**Task details**:
The answer must be one number: how many lines of the records contain "Toggle".
[[ Recorded data open ]]
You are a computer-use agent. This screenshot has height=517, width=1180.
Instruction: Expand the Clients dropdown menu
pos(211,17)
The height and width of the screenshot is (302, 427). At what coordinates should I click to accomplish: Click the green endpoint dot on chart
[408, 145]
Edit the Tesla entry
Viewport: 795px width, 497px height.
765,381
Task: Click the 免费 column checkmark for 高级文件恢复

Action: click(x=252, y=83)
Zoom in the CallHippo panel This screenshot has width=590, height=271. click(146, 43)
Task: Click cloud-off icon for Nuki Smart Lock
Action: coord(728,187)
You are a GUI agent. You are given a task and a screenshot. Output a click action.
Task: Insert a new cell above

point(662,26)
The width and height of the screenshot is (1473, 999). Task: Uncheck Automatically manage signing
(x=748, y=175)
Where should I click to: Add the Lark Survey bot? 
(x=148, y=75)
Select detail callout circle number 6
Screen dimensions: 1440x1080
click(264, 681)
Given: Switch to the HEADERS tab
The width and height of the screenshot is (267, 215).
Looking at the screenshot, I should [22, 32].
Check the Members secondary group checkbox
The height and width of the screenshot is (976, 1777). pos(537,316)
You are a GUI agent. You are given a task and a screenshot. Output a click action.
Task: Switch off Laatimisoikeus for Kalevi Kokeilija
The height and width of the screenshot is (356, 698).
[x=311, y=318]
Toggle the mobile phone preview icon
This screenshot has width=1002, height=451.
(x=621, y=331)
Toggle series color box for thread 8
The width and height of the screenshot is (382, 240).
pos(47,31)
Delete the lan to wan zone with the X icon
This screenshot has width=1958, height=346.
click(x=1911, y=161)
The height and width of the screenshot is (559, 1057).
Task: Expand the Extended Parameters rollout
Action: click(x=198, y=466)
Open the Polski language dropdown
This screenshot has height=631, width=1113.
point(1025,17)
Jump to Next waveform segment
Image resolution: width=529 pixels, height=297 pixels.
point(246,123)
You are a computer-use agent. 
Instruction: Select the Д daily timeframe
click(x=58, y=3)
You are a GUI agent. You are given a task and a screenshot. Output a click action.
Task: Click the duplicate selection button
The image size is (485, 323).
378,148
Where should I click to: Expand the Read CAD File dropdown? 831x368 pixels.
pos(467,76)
[[ Recorded data closed ]]
**Result for this exercise**:
2